Question

can someone please help with the steps geometric series? PLEASE!!!

Answer 1

I understan there are 8 terms yes? and that i =1. I think I add and mutiply but I'm not getting the right answer so I guess I'm not doing the steps right.

Answer 2

Sum for geometric series is
\(\Large S_n = a_1 \dfrac{r^{n-1}}{r-1}\)

first term = a1 = 2^0 = 1
n= number of terms = 8
you can find 'r' ?

Answer 3

you tried adding 8 terms ?
what would you have done if there were 100000 terms? :P

Answer 4

2i=s^1+2^2+2^3+2^4+2^5+2^6+2^7+2^8 Is this correct??

Answer 5

the exponent is i-1
and i starts from 1

the first term will be 2^(1-1) = 2^0
right ?

Answer 6

so your sum will be
S = 2^0 +2^1 + ...+2^7

but please don't do it this way

Answer 7

This is the way my lesson said to and the answer I got was 510.

Answer 8

ok let me learn your way

Answer 9

so I need to find for r?

Answer 10

if your lesson specifically asked then find :
2^0 +2^1 + ...+2^7

(you got why 2^1 + ...+2^8 is incorrect?)

Answer 11

r is the common ratio :
r = 2nd term/1st term = 3rd term/2nd term = ...and so on

Answer 12

so I did it incorrect?

Answer 13

the common ratio is 2

Answer 14

yes and yes

Answer 15

r =2,
now just use the formula!

Answer 16

also verify by doing
2^0 +2^1 + ...+2^7

Answer 17

:( this class is going to kill me. ok give me a sec

Answer 18

thanks for helping me

Answer 19

happy to help ^_^
let me know once you get the answer, i'll verify it :)

Answer 20

so sorry for the typo
\(\Large S_n = a_1 \dfrac{r^{n}-1}{r-1}\)

Answer 21

sorry confused as to what a is and Sn

Answer 22

Sn is the sum of n terms, the answer that u need

a1 is the first term of the series

for your series

2^0, 2^1, ...,2^7

first term = 2^0 =1

Answer 23

What do you call that goofy E?

Answer 24

what goofy E ?

Answer 25

In the equation

Answer 26

My lesson doesn't even say what it is called or mean

Answer 27

oh
\(\sum \)

thats the sign of summation

Answer 28

\(\sum_{i=1}^{8} 2^{i-1}\)

means add(sum) all the terms starting from i=1 in 2^{i-1} till i =8

Answer 29

'add(sum) all the terms starting from i=1 in 2^{i-1} till i =8'

= 2^{1-1} + 2^{2-1} + ... 2^{8-1}

Answer 30

= 2^0 +2^1+ ...2^7

Answer 31

= 1+2+4+8+16+32+64+128

Answer 32

I got 251 but that isn't one of my answers

Answer 33

how 251?

Answer 34

\(\Large S_n = a_1 \dfrac{r^{n}-1}{r-1} = \dfrac{2^8 -1}{2-1} = 2^8-1 = ..?\)

Answer 35

omg im insane Iyou raised each one to the power and then add

Answer 36

now you got it :)

Answer 37

255

Answer 38

\(\huge \checkmark \)

Answer 39

1+2+4+8+16+32+64+128 =255

Answer 40

2^8-1 = 255

Answer 41

im so sorry thanks so much for sticking it out. can I call on you again. Is this even algebra 2?

Answer 42

welcome ^_^
sure you can ask me for any help again :)
not sure what algebra2 in your country covers...

- _DATA SHOWN_
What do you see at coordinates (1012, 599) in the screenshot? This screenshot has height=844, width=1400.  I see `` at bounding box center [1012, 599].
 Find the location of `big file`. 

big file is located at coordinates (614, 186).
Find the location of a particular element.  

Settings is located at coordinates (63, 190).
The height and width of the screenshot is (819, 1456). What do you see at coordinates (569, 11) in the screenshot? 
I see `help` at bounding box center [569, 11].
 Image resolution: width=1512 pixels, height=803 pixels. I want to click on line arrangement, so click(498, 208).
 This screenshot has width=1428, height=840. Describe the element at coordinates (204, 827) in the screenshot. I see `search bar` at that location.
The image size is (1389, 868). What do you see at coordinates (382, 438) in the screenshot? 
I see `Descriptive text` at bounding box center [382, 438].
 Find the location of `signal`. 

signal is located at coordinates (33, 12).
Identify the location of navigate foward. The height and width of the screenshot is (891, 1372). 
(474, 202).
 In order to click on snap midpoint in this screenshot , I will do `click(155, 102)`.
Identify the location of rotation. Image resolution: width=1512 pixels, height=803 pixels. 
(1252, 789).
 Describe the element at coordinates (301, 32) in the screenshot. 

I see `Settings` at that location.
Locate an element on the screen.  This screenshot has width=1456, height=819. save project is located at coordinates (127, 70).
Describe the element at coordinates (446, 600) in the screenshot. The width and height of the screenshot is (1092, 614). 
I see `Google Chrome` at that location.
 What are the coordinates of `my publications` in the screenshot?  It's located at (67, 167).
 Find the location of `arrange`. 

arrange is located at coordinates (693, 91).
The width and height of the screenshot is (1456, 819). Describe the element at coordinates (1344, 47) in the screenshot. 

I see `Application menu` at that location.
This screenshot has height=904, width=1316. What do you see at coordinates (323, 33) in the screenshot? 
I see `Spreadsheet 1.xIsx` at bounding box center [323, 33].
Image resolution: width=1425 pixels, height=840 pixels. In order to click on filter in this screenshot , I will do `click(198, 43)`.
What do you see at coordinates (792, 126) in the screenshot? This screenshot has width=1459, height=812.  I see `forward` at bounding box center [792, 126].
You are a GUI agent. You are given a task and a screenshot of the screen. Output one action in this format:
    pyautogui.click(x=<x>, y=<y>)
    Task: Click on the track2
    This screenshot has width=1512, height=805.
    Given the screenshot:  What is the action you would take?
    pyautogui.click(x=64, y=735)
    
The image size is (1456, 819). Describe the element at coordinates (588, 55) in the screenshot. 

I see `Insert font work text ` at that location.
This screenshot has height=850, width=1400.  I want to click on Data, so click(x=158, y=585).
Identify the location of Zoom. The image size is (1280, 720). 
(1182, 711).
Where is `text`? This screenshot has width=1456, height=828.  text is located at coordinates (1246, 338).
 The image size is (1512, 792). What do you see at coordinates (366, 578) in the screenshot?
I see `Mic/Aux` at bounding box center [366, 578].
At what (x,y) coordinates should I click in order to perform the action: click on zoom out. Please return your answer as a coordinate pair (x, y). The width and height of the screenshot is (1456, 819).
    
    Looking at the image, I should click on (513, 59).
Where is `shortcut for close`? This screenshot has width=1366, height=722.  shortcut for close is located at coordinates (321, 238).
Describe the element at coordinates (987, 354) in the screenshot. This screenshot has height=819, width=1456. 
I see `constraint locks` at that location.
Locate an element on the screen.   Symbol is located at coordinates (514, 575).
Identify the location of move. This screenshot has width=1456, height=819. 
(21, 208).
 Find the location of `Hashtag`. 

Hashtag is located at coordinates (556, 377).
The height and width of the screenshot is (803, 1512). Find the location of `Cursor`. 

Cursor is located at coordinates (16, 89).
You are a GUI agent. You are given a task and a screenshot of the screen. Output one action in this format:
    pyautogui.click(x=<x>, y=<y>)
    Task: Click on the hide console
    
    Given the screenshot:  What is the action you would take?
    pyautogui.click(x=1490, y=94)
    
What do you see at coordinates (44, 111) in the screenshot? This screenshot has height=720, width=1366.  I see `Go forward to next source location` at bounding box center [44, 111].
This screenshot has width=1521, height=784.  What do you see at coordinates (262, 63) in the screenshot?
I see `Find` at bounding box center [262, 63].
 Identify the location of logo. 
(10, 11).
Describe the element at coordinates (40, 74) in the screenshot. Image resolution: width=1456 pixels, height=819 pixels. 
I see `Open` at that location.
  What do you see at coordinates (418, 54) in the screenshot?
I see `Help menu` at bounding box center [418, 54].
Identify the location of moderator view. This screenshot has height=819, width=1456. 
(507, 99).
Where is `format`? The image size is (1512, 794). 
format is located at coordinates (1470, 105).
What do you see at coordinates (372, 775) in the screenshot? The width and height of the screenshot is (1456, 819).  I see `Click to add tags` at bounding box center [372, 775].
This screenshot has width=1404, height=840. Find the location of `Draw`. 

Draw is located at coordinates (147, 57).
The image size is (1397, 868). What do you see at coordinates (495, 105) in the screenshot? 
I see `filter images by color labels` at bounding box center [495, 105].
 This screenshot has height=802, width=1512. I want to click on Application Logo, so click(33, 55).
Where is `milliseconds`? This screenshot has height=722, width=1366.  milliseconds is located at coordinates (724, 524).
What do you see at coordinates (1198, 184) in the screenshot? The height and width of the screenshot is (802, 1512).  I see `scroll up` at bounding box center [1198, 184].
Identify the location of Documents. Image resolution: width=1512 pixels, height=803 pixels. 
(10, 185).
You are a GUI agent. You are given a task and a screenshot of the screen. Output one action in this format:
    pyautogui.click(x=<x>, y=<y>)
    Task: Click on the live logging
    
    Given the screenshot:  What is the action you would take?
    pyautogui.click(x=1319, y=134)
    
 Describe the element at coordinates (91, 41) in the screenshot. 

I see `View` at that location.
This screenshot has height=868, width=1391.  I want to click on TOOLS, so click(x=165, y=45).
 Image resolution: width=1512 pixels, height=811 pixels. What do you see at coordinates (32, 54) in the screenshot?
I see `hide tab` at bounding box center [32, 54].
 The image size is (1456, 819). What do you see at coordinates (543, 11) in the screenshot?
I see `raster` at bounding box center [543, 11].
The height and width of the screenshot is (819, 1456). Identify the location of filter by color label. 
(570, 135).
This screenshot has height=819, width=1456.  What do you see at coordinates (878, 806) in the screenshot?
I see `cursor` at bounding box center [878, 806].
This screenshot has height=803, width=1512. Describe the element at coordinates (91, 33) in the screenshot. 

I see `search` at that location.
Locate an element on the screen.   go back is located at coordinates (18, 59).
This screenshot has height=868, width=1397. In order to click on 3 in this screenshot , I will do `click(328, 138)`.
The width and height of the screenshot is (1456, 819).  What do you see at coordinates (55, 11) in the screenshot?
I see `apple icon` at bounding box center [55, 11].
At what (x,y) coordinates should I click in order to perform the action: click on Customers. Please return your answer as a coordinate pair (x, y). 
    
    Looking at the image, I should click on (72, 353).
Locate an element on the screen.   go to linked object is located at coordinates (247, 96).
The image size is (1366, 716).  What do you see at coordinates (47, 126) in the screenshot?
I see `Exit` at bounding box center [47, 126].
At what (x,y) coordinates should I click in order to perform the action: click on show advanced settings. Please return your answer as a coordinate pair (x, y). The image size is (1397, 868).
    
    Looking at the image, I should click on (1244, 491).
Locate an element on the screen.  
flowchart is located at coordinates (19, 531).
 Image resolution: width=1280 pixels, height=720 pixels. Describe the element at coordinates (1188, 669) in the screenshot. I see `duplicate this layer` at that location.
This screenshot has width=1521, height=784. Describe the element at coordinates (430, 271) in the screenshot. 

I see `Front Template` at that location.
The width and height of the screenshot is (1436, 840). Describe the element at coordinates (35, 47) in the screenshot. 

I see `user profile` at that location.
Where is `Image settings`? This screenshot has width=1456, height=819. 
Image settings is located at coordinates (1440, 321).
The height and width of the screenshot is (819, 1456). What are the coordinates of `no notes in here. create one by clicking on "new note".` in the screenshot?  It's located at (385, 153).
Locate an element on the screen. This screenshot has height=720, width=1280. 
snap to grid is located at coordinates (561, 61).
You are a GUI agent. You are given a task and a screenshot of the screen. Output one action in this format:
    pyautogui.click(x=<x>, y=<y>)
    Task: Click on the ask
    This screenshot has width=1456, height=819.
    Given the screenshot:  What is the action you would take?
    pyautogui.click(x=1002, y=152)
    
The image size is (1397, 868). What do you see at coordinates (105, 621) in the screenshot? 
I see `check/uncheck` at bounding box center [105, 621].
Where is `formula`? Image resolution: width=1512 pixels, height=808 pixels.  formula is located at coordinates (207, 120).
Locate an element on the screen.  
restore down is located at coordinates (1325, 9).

- _TASK_
In the geometric series thread, what value does the sum of the eight terms come to once it is checked?

- _RESULT_
255